What you will do:
Print the entries once more, unchanged.

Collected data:

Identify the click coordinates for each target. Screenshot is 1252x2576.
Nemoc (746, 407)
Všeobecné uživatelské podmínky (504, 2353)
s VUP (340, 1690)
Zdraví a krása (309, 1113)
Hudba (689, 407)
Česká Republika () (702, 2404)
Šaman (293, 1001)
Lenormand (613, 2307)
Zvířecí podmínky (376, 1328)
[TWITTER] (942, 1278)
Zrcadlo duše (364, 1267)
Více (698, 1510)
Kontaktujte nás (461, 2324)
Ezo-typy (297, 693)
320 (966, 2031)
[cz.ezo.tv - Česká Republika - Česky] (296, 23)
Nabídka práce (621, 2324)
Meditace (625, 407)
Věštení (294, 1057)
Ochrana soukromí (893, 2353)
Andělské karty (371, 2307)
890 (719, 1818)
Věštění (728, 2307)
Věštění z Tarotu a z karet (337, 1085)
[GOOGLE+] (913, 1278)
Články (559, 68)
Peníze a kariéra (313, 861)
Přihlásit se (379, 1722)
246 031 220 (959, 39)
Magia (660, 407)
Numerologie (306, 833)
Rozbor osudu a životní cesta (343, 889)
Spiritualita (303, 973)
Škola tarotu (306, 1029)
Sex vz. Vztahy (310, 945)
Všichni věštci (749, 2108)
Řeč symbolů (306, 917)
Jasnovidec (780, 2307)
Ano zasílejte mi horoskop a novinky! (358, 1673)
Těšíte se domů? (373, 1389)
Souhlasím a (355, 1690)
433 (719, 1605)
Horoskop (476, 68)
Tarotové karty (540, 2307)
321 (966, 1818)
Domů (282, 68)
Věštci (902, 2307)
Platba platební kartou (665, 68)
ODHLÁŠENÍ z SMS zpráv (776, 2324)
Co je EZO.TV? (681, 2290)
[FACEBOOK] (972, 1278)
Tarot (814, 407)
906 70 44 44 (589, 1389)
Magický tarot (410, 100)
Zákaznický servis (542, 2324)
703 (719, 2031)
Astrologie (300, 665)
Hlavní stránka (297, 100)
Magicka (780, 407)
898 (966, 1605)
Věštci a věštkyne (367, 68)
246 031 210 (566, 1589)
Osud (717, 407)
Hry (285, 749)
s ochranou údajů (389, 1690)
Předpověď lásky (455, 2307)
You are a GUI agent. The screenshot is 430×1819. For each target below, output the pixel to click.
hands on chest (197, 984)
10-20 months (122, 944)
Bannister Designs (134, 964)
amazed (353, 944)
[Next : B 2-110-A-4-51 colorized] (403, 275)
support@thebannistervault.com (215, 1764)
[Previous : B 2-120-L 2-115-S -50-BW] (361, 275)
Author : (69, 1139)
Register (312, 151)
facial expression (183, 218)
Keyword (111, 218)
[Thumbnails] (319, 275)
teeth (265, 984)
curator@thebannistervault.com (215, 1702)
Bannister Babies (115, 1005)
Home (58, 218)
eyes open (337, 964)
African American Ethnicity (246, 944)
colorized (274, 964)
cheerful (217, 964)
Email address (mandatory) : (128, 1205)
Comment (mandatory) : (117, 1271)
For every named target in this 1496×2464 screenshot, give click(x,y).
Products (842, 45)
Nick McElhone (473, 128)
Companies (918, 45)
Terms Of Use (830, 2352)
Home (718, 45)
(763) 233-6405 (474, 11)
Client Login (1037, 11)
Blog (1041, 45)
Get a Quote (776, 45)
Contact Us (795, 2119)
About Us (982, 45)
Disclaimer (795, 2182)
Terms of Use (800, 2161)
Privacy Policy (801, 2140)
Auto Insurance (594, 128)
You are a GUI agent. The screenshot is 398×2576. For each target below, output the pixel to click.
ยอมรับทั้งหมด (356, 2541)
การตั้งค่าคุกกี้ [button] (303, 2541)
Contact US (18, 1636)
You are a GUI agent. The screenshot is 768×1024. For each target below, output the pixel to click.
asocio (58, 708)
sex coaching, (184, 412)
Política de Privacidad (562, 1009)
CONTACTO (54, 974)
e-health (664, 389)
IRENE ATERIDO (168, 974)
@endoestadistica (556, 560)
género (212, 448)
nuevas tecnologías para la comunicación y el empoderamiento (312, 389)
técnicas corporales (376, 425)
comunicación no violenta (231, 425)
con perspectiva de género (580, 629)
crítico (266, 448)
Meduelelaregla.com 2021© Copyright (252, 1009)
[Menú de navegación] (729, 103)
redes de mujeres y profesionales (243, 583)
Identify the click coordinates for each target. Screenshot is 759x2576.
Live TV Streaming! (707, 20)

Response area:
Identify the click coordinates for each target. Screenshot is 1252x2576.
Nemoc (746, 407)
Všeobecné uživatelské podmínky (504, 2353)
s VUP (340, 1690)
Zdraví a krása (309, 1113)
Hudba (689, 407)
Česká Republika () (702, 2404)
Šaman (293, 1001)
Lenormand (613, 2307)
Zvířecí podmínky (376, 1328)
[TWITTER] (942, 1278)
Zrcadlo duše (364, 1267)
Více (698, 1510)
Kontaktujte nás (461, 2324)
Ezo-typy (297, 693)
320 (966, 2031)
[cz.ezo.tv - Česká Republika - Česky] (296, 23)
Nabídka práce (621, 2324)
Meditace (625, 407)
Věštení (294, 1057)
Ochrana soukromí (893, 2353)
Andělské karty (371, 2307)
890 (719, 1818)
Věštění (728, 2307)
Věštění z Tarotu a z karet (337, 1085)
[GOOGLE+] (913, 1278)
Články (559, 68)
Peníze a kariéra (313, 861)
Přihlásit se (379, 1722)
246 031 220 (959, 39)
Magia (660, 407)
Numerologie (306, 833)
Rozbor osudu a životní cesta (343, 889)
Spiritualita (303, 973)
Škola tarotu (306, 1029)
Sex vz. Vztahy (310, 945)
Všichni věštci (749, 2108)
Řeč symbolů (306, 917)
Jasnovidec (780, 2307)
Ano zasílejte mi horoskop a novinky! (358, 1673)
Těšíte se domů? (373, 1389)
Souhlasím a (355, 1690)
433 (719, 1605)
Horoskop (476, 68)
Tarotové karty (540, 2307)
321 (966, 1818)
Domů (282, 68)
Věštci (902, 2307)
Platba platební kartou (665, 68)
ODHLÁŠENÍ z SMS zpráv (776, 2324)
Co je EZO.TV? (681, 2290)
[FACEBOOK] (972, 1278)
Tarot (814, 407)
906 70 44 44 (589, 1389)
Magický tarot (410, 100)
Zákaznický servis (542, 2324)
703 (719, 2031)
Astrologie (300, 665)
Hlavní stránka (297, 100)
Magicka (780, 407)
898 (966, 1605)
Věštci a věštkyne (367, 68)
246 031 210 (566, 1589)
Osud (717, 407)
Hry (285, 749)
s ochranou údajů (389, 1690)
Předpověď lásky (455, 2307)
You are a GUI agent. The screenshot is 430×1819. For each target below, output the pixel to click.
hands on chest (197, 984)
10-20 months (122, 944)
Bannister Designs (134, 964)
amazed (353, 944)
[Next : B 2-110-A-4-51 colorized] (403, 275)
support@thebannistervault.com (215, 1764)
[Previous : B 2-120-L 2-115-S -50-BW] (361, 275)
Author : (69, 1139)
Register (312, 151)
facial expression (183, 218)
Keyword (111, 218)
[Thumbnails] (319, 275)
teeth (265, 984)
curator@thebannistervault.com (215, 1702)
Bannister Babies (115, 1005)
Home (58, 218)
eyes open (337, 964)
African American Ethnicity (246, 944)
colorized (274, 964)
cheerful (217, 964)
Email address (mandatory) : (128, 1205)
Comment (mandatory) : (117, 1271)
For every named target in this 1496×2464 screenshot, give click(x,y).
Products (842, 45)
Nick McElhone (473, 128)
Companies (918, 45)
Terms Of Use (830, 2352)
Home (718, 45)
(763) 233-6405 (474, 11)
Client Login (1037, 11)
Blog (1041, 45)
Get a Quote (776, 45)
Contact Us (795, 2119)
About Us (982, 45)
Disclaimer (795, 2182)
Terms of Use (800, 2161)
Privacy Policy (801, 2140)
Auto Insurance (594, 128)
You are a GUI agent. The screenshot is 398×2576. For each target below, output the pixel to click.
ยอมรับทั้งหมด (356, 2541)
การตั้งค่าคุกกี้ [button] (303, 2541)
Contact US (18, 1636)
You are a GUI agent. The screenshot is 768×1024. For each target below, output the pixel to click.
asocio (58, 708)
sex coaching, (184, 412)
Política de Privacidad (562, 1009)
CONTACTO (54, 974)
e-health (664, 389)
IRENE ATERIDO (168, 974)
@endoestadistica (556, 560)
género (212, 448)
nuevas tecnologías para la comunicación y el empoderamiento (312, 389)
técnicas corporales (376, 425)
comunicación no violenta (231, 425)
con perspectiva de género (580, 629)
crítico (266, 448)
Meduelelaregla.com 2021© Copyright (252, 1009)
[Menú de navegación] (729, 103)
redes de mujeres y profesionales (243, 583)
Identify the click coordinates for each target. Screenshot is 759x2576.
Live TV Streaming! (707, 20)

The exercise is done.